- [Document passage]:
···

Orange County Register

Mandating health – or auto – coverage doesn't mean everybody will comply

It takes a special effort to propose a $12 billion solution to a so-called problem that costs $9.5 billion, then claim that you are reducing the cost of the problem. Gov. Arnold Schwarzenegger appears up to the task.

He has proposed some very specific taxes that will immediately increase California's health spending by 6 percent in a futile quest to "cover the uninsured." The plan will not, however, cover the uninsured.

California law requires car insurance, but 25 percent of the state's drivers remain uninsured. The reason one quarter of drivers break this law is that they do not expect to get caught; that is, they do not expect to be in an accident. So it is for those without health insurance.

Those ranks include half the children eligible, but not enrolled in Medi-Cal or Healthy Families. For many, perhaps most of them, this is a sensible decision: Four in five uninsured Californians self-report good, very good, or excellent health. Nevertheless, the governor has bought into the conventional wisdom: "Cover the uninsured!"

He has also bought into the myth that uninsured Californians drive up health costs by delaying primary care and showing up at emergency rooms once their ailments have become unnecessarily expensive to treat. This myth now bears a number – a "hidden tax" that the uninsured impose on the insured of $1,186 per insured family and $455 per insured individual – kindly furnished by the New America Foundation. This $9.5 billion figure is misleading in many ways.

First, many uninsured have jobs. One fifth earn more than three times the federal poverty level – about $50,000 for a family of three. By forgoing health insurance, these people are voluntarily paying extra income tax – likely more than $2,000 a year for the family above. Even the governor estimates these extra taxes at $8.4 billion – so the uninsured already pay almost 90 percent of the so-called "hidden tax" as explicit taxes.

Second, the uninsured are not responsible for hospitals closing ERs. They use less primary care than the insured, but they also use fewer emergency services. According to UCLA's Center for Health Policy Research, a group as obsessed about "covering the uninsured" as the governor and the New America Foundation, the difference between uninsured and insured delaying or not getting nonprimary, "other medical care" was only 7 percent in 2003. This included screening tests, visits to specialists, and urgent care, as well as ER use.

···

- [Dataset records]:
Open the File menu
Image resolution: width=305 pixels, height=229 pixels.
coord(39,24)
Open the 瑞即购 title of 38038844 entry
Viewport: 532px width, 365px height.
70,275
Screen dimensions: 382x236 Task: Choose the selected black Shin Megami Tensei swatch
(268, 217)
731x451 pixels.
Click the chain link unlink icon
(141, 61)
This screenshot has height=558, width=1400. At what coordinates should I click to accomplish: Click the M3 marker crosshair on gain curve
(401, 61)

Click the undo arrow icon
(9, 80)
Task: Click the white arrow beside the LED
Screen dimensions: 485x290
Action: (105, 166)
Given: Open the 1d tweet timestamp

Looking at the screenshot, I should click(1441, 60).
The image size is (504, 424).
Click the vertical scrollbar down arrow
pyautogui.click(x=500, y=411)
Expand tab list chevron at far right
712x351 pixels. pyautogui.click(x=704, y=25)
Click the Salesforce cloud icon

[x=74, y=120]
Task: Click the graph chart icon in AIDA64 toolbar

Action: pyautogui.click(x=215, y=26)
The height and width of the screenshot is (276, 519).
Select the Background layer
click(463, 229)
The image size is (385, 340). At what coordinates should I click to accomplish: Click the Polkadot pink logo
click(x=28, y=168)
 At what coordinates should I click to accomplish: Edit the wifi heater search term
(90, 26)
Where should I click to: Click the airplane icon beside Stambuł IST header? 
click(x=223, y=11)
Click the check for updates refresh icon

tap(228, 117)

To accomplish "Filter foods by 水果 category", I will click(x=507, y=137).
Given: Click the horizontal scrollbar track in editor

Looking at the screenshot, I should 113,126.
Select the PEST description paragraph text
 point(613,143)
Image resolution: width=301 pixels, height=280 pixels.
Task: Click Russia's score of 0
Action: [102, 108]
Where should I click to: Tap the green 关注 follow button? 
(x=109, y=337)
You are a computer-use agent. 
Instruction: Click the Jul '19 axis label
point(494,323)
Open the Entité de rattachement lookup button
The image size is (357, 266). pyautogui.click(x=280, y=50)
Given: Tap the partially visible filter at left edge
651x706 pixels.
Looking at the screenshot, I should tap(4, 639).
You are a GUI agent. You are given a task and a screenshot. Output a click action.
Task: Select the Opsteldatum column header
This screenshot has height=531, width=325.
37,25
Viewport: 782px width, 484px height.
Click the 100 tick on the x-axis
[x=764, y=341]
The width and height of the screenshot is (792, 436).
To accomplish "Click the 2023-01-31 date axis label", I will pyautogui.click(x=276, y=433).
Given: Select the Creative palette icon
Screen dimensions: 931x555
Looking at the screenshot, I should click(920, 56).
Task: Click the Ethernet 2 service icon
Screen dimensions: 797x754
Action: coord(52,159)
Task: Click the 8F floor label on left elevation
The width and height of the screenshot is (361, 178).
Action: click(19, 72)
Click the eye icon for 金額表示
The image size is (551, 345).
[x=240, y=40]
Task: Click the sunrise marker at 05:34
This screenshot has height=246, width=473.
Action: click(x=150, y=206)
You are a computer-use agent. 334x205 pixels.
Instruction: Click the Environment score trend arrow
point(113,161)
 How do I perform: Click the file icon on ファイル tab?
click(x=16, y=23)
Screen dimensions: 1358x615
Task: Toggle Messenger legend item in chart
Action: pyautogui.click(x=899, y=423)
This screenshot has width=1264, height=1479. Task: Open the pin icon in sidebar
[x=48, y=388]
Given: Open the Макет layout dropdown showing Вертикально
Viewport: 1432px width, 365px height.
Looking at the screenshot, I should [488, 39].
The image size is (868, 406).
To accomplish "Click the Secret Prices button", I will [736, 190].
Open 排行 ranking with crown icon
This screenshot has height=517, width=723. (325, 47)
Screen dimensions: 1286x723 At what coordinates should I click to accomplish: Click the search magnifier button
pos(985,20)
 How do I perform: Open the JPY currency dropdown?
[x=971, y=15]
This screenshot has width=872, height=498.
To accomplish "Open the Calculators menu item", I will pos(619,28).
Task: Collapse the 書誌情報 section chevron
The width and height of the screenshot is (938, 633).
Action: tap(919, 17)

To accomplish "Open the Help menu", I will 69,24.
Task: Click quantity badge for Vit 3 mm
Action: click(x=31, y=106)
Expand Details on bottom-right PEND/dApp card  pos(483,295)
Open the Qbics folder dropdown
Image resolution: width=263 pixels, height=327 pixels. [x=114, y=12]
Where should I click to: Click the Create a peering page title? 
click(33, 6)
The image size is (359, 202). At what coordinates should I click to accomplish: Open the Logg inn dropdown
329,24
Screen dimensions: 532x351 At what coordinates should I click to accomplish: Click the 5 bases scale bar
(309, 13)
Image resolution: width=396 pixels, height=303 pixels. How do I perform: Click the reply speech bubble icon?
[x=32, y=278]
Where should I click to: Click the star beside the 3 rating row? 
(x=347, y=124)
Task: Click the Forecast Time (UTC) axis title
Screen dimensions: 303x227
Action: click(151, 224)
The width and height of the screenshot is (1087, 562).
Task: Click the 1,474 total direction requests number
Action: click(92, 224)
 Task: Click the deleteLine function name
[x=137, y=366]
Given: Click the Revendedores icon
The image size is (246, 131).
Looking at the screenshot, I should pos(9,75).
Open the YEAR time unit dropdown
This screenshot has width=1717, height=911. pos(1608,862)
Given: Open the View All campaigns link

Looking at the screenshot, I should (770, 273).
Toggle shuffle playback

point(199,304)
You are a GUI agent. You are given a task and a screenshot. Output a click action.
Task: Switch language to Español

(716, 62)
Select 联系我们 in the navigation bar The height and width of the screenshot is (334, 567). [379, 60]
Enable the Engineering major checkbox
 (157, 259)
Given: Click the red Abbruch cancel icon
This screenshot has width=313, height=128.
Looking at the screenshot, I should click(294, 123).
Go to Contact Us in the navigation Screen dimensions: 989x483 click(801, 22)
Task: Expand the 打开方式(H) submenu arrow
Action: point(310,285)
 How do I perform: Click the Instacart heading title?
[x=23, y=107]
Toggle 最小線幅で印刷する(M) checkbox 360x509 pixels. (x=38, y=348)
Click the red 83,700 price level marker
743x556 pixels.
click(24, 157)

···

- [Using the information]:
[1] According to the editorial on mandating health coverage, what share of California's drivers remain uninsured despite the state's car insurance law?
[2] Write the next few paragraphs of the editorial on mandating health coverage, picking up after its last sentence.

- [Task responses]:
[1] 25 percent, or one quarter, of the state's drivers.

[2]
In absolute numbers, more than three times as many insured Californians delayed or avoided such care as uninsured Californians. Children were surveyed specifically about ER use: 1.8 million insured kids visited ERs, versus only 80,000 uninsured kids. In fact, because the uninsured use health services much less than the insured, they pay the insured a "hidden subsidy" of $24 billion annually – or $2,965 per insured family. So, if they do all become insured, which is unlikely, costs will go up by twice as much as the governor anticipates.

Finally, there is a real hidden tax, but it is due to overinsurance, not uninsurance. Because of bad incentives, insured Californians use 2.5 times more health services than the uninsured – much of it wasted. U.S. Sen. Tom Coburn, R-Okla., an obstetrician, agrees with economists who estimate that one-quarter to one-third of health care is wasted because almost nobody has the right incentives to use it wisely.

At the low end of this estimate, the "hidden tax" of overinsurance in California is more than $6,000 per insured family, dwarfing the hidden tax of uninsurance.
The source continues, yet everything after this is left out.